Astaxanthin Reduces the Severity of Intestinal Damage in a Neonatal Rat Model of Necrotizing Enterocolitis.

Abstract

Objective This study aimed to ascertain the effects of astaxanthin (ASX) in an experimental necrotizing enterocolitis (NEC) model using rat pups.
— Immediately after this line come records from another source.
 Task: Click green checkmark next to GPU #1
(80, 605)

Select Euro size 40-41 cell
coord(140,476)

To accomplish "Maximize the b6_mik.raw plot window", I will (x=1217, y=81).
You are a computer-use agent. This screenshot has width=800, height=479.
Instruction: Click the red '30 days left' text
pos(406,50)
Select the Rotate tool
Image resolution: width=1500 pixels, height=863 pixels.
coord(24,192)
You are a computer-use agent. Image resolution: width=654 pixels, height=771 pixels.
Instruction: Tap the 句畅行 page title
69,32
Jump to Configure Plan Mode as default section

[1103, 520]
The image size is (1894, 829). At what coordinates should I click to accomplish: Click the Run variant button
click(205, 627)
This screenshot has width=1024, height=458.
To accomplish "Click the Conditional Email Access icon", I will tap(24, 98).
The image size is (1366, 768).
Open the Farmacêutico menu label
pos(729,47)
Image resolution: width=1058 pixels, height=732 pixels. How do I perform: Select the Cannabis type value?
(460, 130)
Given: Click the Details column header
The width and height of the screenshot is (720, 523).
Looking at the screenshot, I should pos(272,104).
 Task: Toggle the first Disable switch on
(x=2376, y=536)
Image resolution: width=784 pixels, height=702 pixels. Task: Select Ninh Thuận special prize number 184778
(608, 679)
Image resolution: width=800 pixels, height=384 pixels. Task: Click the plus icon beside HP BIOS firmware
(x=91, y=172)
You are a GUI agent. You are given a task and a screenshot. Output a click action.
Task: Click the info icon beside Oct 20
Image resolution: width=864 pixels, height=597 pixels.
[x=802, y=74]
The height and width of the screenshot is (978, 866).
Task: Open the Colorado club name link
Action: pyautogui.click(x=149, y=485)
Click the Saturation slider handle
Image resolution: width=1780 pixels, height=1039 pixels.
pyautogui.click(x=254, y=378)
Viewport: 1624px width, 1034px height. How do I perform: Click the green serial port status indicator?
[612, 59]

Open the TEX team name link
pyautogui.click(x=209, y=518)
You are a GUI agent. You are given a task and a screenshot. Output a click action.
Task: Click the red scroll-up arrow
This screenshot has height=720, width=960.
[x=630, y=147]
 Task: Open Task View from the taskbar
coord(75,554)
Study Design Forty-two pups born from five Wistar albino rats were randomly divided into three groups as the control group, NEC + placebo (saline), and NEC + ASX. Pups in the NEC + ASX group were given 100 mg/kg/day oral ASX from day 1 to day 4 of the study. Saline of 2 mL/kg was given to the NEC + placebo group. Histopathological, immunohistochemical (caspase-3), and biochemical evaluations including the total antioxidant status (TAS), total oxidant status (TOS), superoxide dismutase (SOD), glutathione (GSH), lipid hydroperoxide (LPO), 8-hydroxydeoxyguanosine (8-OHdG), advanced oxidation protein products (AOPP), myeloperoxidase (MPO), tumor necrosis factor-alpha (TNF-alpha), interleukin-1 beta (IL-1 beta), and nuclear factor erythroid 2-related factor 2 (Nfr-2) activities were all performed.

Results A better survival rate and weight gain were demonstrated in the NEC + ASX group ( p < 0.05). In the histopathological evaluation, the severity of intestinal damage was significantly reduced in the NEC + ASX group, as well as decreased apoptosis (enzyme-linked immunosorbent assay [ELISA] for caspase-3; p = 0.001). The biochemical analyses of intestinal tissue TOS, oxidative stress index (OSI; TOS/TAS), IL-1 beta, LPO, 8-OHdG, AOPP, caspase-3 ( p < 0.001 for all), and TNF-alpha and MPO ( p = 0.001 for both parameters) levels were lower in the NEC + ASX group than in the NEC + placebo group. Nrf-2, TAS, GSH, and SOD levels were higher in the NEC + ASX group than in the NEC + placebo group ( p = 0.001, 0.001, <0.001, and 0.01, respectively).

Conclusion ASX treatment has been shown to effectively reduce the severity of intestinal damage in NEC due to its antioxidant, anti-inflammatory, and antiapoptotic properties.